Illness or not, it’s easy to get overwhelmed particularly if you have a lot of things to do. One question I’ve been asking myself lately that has helped me with stress is, “Does this have to be done well or does it just have to be done?” This gives me a lot of clarity. Some tasks require expediency more than others. For instance, I had a crisis at work and needed to have a Skype meeting with a colleague. I woke up feeling tired that morning and wasn’t sure if I had time to shower, brush my teeth, and get dressed before the call. I thought to myself: This person knows me real well. On my Christmas cards list, I have three categories: personal, professional, and both. This coworker qualified as both–the in between area in the Venn Diagram. Personal cards end with “Love, Jessica” whereas professional cards usually end with “Regards, Jessica.” This friend knows me! She knows I have five illnesses and she also knows what it’s like to be fatigued. She doesn’t expect to see me dressed up, with makeup and hair in place. Are there instances when it is inappropriate to attend a Skype call in my pajamas with my curly hair a mess? Sure, but this was not one of them. Knowing that I didn’t have to put effort into getting ready meant I could put my limited energy–physical and emotional–elsewhere that day. I just took my computer out and went to the Skype call.
When I’m working on a task–writing an email, making lesson plans, or making reservations (even a phone call to a restaurant can be stressful when you’re in pain, fatigued, or depressed)–I ask myself if something has to be done well or just done. If it needs to be done, I give myself guidelines like:
- When is the deadline? Is the situation urgent?
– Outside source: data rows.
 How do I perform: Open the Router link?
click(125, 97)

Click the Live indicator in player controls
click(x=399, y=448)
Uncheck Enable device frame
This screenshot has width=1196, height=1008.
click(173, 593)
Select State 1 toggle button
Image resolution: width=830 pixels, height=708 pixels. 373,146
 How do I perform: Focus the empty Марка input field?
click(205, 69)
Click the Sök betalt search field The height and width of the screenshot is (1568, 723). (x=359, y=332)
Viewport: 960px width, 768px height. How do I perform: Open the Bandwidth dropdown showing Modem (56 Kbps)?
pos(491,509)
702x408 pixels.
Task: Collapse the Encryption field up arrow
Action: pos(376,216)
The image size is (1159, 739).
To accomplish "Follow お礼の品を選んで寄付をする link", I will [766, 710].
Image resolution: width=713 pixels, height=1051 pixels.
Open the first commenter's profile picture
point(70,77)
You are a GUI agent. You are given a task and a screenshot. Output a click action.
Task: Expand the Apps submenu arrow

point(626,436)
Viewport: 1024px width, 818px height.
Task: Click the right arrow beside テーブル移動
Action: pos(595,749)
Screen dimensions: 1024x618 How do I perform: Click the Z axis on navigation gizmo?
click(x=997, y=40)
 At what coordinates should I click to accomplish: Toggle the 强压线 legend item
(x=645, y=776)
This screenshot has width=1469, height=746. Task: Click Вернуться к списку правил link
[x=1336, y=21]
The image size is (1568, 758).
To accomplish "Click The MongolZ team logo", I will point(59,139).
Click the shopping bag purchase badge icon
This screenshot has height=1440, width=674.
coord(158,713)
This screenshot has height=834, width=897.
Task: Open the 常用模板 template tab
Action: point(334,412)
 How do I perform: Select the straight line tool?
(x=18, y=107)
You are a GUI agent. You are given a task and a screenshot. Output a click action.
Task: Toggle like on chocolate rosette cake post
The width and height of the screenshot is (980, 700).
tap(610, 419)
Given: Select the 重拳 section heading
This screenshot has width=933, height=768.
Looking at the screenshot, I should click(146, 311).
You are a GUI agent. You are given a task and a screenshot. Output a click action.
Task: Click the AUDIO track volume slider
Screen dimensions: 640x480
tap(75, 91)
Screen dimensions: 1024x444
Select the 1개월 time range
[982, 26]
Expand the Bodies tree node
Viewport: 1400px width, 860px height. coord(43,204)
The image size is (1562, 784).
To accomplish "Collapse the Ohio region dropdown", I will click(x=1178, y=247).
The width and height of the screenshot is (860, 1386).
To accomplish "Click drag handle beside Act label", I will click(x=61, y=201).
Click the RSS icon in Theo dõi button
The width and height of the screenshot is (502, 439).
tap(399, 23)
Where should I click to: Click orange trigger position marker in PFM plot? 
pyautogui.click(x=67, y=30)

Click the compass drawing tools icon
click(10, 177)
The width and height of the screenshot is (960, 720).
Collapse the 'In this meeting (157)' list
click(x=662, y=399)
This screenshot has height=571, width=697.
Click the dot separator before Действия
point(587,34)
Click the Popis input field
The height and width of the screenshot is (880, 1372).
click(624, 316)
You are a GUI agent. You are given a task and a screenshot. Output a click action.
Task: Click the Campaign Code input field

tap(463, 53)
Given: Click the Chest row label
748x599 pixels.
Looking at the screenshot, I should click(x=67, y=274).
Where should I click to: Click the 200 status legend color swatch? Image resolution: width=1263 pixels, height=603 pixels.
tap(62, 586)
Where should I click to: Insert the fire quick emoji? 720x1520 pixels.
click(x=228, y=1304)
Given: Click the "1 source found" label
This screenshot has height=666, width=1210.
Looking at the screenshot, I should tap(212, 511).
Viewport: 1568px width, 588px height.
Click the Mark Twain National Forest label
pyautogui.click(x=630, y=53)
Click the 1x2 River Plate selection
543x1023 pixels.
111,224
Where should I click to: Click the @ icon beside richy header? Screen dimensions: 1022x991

- Set a time limit (ex: I will only work on this for 10 minutes) – For people with chronic illnesses, time is energy. Expending more time than necessary on a task means I have less energy for other tasks.
- How difficult is this task? – The time you spend on a task should be proportionate to its difficulty. For example, writing an email asking my former boss for a letter of recommendation should take up more time than responding to a funny email from my best friend. One is harder than the other. The words I use in the former email require more precision than the latter.
Upon re-evaluating my life with that question, “Does it have to be done well or does it just have to be done,” I’ve become more productive and a little less stressed out.
What do you do when you have too many things to do?